== WHAT IS NEEDED ==
Reproduce word for word everything in the data from the line containing "This screenshot has width=1918, height=907." down to the end of the data, both ends included.
--- START RAW DATA ---
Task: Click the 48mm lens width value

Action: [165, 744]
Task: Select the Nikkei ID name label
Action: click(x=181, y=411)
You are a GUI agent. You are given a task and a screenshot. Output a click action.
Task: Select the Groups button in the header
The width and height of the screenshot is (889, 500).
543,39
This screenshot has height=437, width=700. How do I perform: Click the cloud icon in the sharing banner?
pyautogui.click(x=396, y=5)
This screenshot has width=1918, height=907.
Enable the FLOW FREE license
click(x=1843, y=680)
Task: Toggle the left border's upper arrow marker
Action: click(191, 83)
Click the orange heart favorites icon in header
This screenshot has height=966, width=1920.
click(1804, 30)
--- END RAW DATA ---
== ANSWER TO THE EXERCISE ==
This screenshot has width=1918, height=907.
Enable the FLOW FREE license
click(x=1843, y=680)
Task: Toggle the left border's upper arrow marker
Action: click(191, 83)
Click the orange heart favorites icon in header
This screenshot has height=966, width=1920.
click(1804, 30)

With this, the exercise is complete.